Kutuk Kejahatan Seksual terhadap Anak, HNW: Pelaku Harus Dihukum Berat
Jakarta (SI Online) – Wakil Ketua MPR RI Hidayat Nur Wahid (HNW) mengutuk dan menyesalkan masih terus terjadinya kejahatan seksual terhadap anak di berbagai lembaga Pendidikan di sejumlah daerah di Indonesia.
Hidayat mendesak agar aparat penegak hukum untuk mengedepankan perspektif korban, dengan melindungi korban, dan dengan menghukum dengan sanksi terberat kepada para predator kejahatan seksual terhadap anak-anak.
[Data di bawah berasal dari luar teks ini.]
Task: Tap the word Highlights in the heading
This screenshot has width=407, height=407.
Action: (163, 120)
“Saya mendukung agar Pasal 81 ayat (1) jo Pasal 76 huruf d UU Perlindungan yang mencantumkan hukuman mati bagi kejahatan seksual terhadap anak dapat segera diterapkan, atau hukuman seumur hidup atau 20 tahun dengan pemberatan, agar memberikan rasa terlindungi untuk para korban/anak-anak, dan membuat efek jera, sehingga pihak lain tidak melakukan kejahatan hal yang sama,” kata HNW melalui pernyataan tertulis kepada Suara Islam Online, Selasa (4/1/2022).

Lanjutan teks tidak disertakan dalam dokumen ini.